● **Exercise directions**
Below are the records; copy each line in which "button" occurs.

_ _ _ _ _

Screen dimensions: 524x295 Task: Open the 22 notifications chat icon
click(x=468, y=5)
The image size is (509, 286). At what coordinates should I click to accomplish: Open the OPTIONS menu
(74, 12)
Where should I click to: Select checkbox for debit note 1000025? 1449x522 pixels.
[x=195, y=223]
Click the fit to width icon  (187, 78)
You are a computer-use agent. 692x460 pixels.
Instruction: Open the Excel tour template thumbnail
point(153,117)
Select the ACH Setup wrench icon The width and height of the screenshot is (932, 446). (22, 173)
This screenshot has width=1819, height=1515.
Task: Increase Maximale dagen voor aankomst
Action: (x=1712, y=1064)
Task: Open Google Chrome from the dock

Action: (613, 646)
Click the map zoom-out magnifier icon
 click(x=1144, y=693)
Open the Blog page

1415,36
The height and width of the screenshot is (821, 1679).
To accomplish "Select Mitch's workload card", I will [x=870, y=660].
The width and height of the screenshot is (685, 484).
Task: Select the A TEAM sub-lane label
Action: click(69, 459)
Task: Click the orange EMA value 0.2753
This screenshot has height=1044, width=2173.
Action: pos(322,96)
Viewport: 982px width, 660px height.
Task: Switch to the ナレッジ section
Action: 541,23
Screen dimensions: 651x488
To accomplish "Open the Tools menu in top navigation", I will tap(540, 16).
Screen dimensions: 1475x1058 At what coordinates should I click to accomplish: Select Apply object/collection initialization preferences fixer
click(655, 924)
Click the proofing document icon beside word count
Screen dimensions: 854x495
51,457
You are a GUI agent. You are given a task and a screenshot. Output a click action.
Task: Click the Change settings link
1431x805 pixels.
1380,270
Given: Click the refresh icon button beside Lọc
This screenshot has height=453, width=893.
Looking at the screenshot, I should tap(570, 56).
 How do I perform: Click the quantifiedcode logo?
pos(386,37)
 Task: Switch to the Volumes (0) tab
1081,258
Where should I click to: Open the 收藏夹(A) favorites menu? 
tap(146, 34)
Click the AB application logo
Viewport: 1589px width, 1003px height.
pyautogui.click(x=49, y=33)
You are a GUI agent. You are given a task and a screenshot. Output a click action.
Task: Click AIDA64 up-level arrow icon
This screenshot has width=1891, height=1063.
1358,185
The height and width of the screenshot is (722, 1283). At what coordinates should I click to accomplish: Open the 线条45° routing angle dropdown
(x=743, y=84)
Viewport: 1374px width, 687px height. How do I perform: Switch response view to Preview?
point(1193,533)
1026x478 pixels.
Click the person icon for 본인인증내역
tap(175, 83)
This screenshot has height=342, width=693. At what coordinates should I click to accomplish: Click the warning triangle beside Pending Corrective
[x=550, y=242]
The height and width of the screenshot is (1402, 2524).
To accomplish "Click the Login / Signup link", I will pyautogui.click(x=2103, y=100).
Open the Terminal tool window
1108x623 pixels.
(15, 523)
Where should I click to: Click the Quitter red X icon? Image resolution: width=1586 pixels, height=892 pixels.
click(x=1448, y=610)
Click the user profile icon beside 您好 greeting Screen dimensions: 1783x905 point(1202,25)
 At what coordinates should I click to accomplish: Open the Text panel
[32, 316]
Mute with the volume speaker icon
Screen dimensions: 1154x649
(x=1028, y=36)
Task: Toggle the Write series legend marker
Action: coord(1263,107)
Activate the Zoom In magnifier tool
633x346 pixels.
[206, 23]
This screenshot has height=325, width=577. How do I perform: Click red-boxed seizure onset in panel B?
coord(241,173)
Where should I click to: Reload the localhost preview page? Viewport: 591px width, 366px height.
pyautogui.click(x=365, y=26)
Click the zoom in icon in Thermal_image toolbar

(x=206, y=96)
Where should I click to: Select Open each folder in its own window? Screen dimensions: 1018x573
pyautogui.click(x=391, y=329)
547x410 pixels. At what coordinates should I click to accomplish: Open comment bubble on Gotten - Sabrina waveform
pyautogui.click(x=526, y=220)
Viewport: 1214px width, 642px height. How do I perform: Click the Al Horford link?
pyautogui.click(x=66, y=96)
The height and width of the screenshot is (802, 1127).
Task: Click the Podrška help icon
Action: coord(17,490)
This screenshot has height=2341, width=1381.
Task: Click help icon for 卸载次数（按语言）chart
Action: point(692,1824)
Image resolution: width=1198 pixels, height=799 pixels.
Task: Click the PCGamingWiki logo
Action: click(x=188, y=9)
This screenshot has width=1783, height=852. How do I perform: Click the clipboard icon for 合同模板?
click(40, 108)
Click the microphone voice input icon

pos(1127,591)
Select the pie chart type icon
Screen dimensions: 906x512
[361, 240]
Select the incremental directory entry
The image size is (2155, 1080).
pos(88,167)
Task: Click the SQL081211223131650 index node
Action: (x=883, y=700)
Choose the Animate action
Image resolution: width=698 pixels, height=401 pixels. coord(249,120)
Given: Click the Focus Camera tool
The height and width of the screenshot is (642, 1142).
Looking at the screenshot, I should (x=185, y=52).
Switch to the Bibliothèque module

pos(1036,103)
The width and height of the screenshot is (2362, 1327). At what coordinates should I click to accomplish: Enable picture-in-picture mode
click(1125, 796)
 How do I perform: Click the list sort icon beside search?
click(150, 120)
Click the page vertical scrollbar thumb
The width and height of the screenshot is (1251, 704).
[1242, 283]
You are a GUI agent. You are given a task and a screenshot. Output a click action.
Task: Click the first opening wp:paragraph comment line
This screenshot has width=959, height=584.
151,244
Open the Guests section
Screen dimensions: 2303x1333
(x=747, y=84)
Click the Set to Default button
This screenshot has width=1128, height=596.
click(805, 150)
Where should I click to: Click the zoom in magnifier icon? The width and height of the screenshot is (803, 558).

_ _ _ _ _

● **The completed task**
Given: Click the refresh icon button beside Lọc
Click the Set to Default button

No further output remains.